Two German politicians have made history by becoming the first transgender women to be elected to the Bundestag, reports Reuters. Tessa Ganserer, 44, and Nyke Slawik, 27, ran as members of The Greens party that received 14.8 percent of the national vote in Germany over the weekend. The Greens party’s share of the vote was up from 8.9 percent in 2017, coming third overall in the election.
“It is a historic victory for the Greens, but also for the trans-emancipatory movement and for the entire queer community,” Ganserer said.
Slawik posted to Instagram saying, “Madness! I still can’t quite believe it, but with this historic election result I will definitely be a member of the next Bundestag.”
Prioritising LGBTQIA+ Rights
Ganserer has said her first priority in parliament is to make it easier for transgender and gender non-conforming people to change their gender on identity documents. Currently, a 1981 law named the “Transsexuality Law” requires a costly medical certificate to be provided in order to change a person’s gender.
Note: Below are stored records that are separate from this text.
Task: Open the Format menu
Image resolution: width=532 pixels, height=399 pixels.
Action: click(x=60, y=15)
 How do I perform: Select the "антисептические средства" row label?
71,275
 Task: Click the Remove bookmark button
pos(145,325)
Ganserer, who has two sons, also wants to change legislation to allow lesbian mothers to adopt children.
Currently, under outdated laws that have not caught up with the legalisation of same-sex marriage, a married man can be automatically recognised as the father of a child even if he is not the biological parent under the concept of “fiktiver Vaterschaft”, or notional paternity, but a woman is not automatically recognised. This means that lesbian couples have to undergo a lengthy adoption process.
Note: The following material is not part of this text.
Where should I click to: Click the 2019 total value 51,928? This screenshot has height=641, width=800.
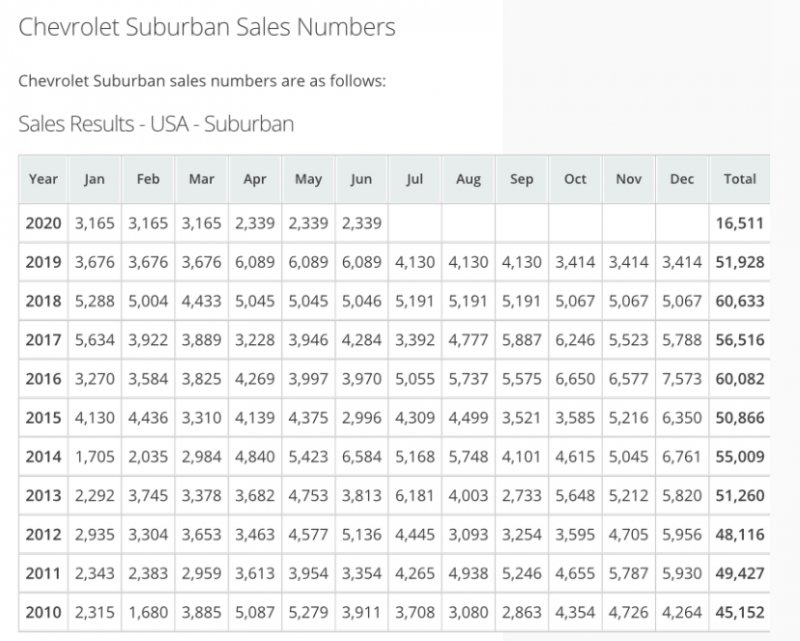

Slawik has called for Germany to take greater action against climate change, as well as create a national action plan against anti-LGBTQ+ violence and discrimination
Germany legalised same-sex marriage in 2017, and partially banned conversion therapy the same year. Earlier this year, surgeries performed on intersex babies at birth assigning them to a specific gender have also been banned, allowing children to make the decision themselves later in life.
It is hoped that the Social Democratic Party that narrowly won the German election, alongside the historic elections of Ganserer and Slawik, will amend a number of outdated laws affecting LGBTQIA+ people.